The major factor for the loss of the Kittitas band's cultural heritage, Kunz said, was the custom of "marrying out," either to members of other bands or to non-Indians.

When Lewis and Clark passed through the Northwest in the early 1800s, they estimated as many as 3,000 to 4,000 combined Yakama and Kittitas Indians in the area.

The valley also was a gathering place for Indians. The old Indian race track is still traceable in the Naneum area where bands would gather to feat, sing and engage in sporting competitions.

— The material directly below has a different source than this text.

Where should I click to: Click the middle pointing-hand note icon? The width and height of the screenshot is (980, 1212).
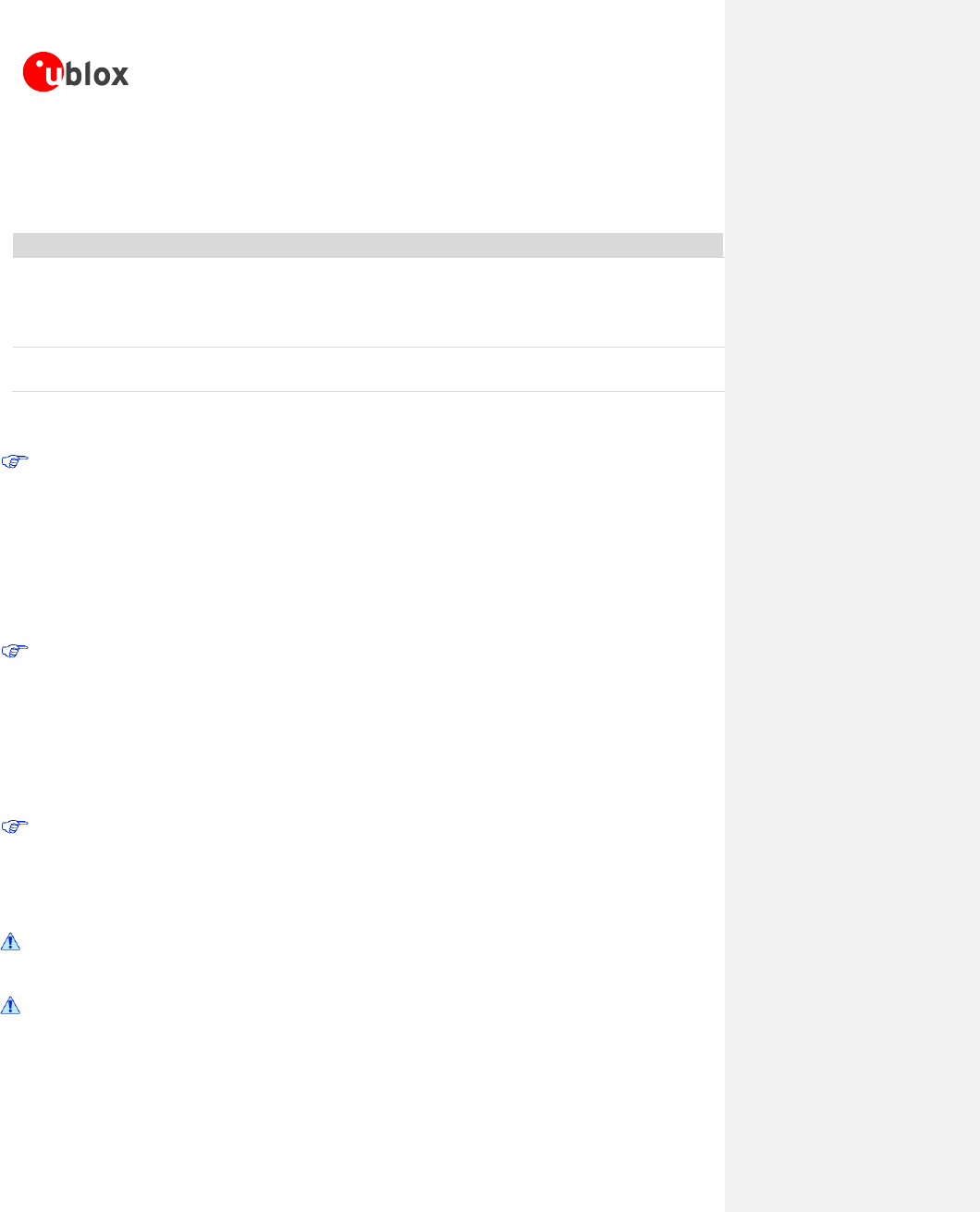click(x=16, y=651)
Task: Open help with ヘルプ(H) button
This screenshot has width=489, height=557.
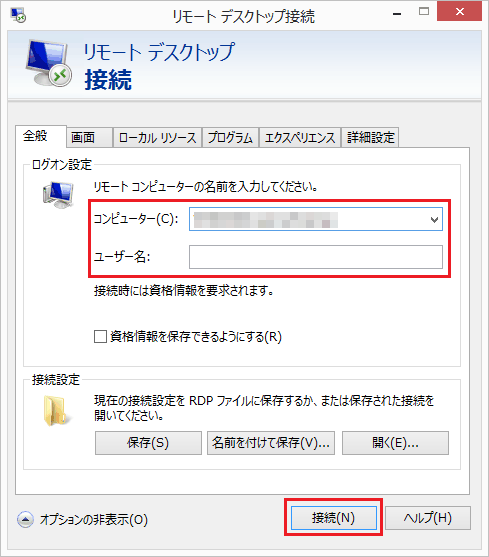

As Euro-Americans began to stake homesteads in the 1800s, the Indians were forced from their lands. The Bureau of Indian Affairs encouraged native families to move from the Kittitas to the reservation of the Yakama Nation, about 50 miles to the south, or later to the reservation of the Colville Confederated Tribes, about 100 miles to the north.

"My family was about the only one that refused to move," Aronica said. "They wanted to stay at their home place in the Naneum."

Ida was born in the late 1800s, the daughter of Charlie Joseph. She carried Snoqualmie and Wenatchee Indian blood. When she married into the Kittitas band and assumed the task of caring for Kittitas elders, she made it her quest to preserve the Kittitas culture.

Ida's children also "married out," moving with their spouses to the Colville reservation, the Yakama reservation or to other states. The only child of Ida's marriage to John Sohappy Nason who survives is John Nason. John, 68, lives in Toppenish, about 60 miles south of Ellensburg.

Allen Aronica is married to a woman who is part Blackfoot, but she is not enrolled in the Blackfoot Nation and their children also face enrollment challenges. He indicated his grandchildren will have no chance to enroll unless they marry into one of the recognized bands.

Does the Kittitas band face extinction? It's a real possibility, Aronica said.

He gets emotional about the dilemma. But he said he's not alone. He said when relatives get together, they recall their ancestors and their Kittitas roots.

"The rest of the world looks at us as Colville or Yakama or non-Indian or whatever," he said. "But in our hearts we know we're Kittitas."